## REQUIREMENTS
[a] Answer these questions about the Recursive URL Loader page, one answer per line:
(i) Which loader can already load a list of pages?
(ii) Which directory is given as an example of children to exclude, and how many child pages does it have?
(iii) What URL does the simple example pass to the loader?
[b] Summarize the Recursive URL Loader page in two sentences.
[c] Duplicate the passage of the Recursive URL Loader page starting at "This also gives" and ending at "docs = loader.load()".

┌─ EXTRACT PROVIDED

Skip to main content

Recursive URL Loader

We may want to process load all URLs under a root directory.

For example, let's look at the LangChain JS documentation.

This has many interesting child pages that we may want to read in bulk.

Of course, the WebBaseLoader can load a list of pages.

But, the challenge is traversing the tree of child pages and actually assembling that list!

We do this using the RecursiveUrlLoader.

This also gives us the flexibility to exclude some children (e.g., the api directory with > 800 child pages).

from langchain.document_loaders.recursive_url_loader import RecursiveUrlLoader

API Reference:

Let's try a simple example.

url = "https://js.langchain.com/docs/modules/memory/examples/"
loader = RecursiveUrlLoader(url=url)
docs = loader.load()
len(docs)

└─
┌─ MATERIAL PROVIDED

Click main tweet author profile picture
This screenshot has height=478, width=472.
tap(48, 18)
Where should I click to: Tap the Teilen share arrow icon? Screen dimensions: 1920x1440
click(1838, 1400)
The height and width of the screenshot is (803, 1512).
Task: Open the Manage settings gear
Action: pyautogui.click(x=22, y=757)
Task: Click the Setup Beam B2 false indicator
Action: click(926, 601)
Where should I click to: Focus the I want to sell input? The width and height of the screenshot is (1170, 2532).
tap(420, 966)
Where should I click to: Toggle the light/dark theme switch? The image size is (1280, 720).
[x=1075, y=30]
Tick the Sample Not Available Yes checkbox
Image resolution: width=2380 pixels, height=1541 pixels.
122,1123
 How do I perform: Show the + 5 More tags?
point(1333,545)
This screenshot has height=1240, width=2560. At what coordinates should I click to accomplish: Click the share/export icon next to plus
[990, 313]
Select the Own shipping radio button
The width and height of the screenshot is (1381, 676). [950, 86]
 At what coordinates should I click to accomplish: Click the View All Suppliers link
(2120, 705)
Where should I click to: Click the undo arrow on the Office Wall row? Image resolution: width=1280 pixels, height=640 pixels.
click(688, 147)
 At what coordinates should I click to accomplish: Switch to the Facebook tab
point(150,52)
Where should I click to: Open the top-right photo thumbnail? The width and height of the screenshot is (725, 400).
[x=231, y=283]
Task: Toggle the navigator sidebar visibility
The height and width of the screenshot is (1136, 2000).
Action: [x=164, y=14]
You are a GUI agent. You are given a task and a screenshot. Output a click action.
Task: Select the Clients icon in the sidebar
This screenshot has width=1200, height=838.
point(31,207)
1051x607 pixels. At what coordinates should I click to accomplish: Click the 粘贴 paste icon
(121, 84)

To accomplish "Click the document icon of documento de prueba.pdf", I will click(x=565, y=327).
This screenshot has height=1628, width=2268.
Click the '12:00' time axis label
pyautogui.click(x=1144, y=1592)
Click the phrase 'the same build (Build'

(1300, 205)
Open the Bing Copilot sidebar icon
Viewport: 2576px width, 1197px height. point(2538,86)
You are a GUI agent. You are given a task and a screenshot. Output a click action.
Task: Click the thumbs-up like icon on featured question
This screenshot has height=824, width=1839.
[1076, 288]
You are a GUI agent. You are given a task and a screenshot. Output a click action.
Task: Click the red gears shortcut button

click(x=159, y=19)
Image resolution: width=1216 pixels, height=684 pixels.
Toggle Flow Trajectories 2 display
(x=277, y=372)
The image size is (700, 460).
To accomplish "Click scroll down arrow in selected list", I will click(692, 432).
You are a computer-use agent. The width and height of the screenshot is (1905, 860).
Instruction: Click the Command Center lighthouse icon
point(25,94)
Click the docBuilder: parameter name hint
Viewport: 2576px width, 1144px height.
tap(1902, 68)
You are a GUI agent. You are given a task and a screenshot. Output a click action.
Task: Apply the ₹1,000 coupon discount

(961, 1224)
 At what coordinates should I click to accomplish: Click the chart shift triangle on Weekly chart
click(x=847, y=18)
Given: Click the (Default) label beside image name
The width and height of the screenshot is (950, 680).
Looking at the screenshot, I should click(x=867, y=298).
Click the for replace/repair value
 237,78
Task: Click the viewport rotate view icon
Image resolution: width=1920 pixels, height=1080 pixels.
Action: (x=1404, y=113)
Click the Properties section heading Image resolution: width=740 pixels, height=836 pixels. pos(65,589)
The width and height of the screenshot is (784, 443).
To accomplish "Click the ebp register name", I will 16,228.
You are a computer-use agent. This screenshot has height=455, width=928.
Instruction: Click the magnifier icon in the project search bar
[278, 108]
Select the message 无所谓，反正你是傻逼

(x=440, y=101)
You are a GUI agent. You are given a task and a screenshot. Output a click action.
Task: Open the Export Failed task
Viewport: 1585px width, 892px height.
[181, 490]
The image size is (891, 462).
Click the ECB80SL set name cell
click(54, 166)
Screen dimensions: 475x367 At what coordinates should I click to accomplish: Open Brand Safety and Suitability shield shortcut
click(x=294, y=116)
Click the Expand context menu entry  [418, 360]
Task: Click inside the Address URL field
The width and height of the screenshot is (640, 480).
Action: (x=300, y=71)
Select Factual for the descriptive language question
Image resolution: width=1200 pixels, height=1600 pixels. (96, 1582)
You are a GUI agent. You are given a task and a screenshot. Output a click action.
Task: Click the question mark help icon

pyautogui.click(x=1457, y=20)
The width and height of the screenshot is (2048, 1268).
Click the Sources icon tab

└─

## EXPECTED RESULTS
[a]
(i) The WebBaseLoader.
(ii) The api directory, which has more than 800 child pages.
(iii) https://js.langchain.com/docs/modules/memory/examples/

[b] The RecursiveUrlLoader loads all URLs under a root directory, such as the child pages of the LangChain JS documentation, by traversing the tree of child pages and assembling the list. The WebBaseLoader can only load a list of pages, while the RecursiveUrlLoader also allows some children to be excluded, such as the api directory with more than 800 child pages.

[c]
This also gives us the flexibility to exclude some children (e.g., the api directory with > 800 child pages).

from langchain.document_loaders.recursive_url_loader import RecursiveUrlLoader

API Reference:

Let's try a simple example.

url = "https://js.langchain.com/docs/modules/memory/examples/"
loader = RecursiveUrlLoader(url=url)
docs = loader.load()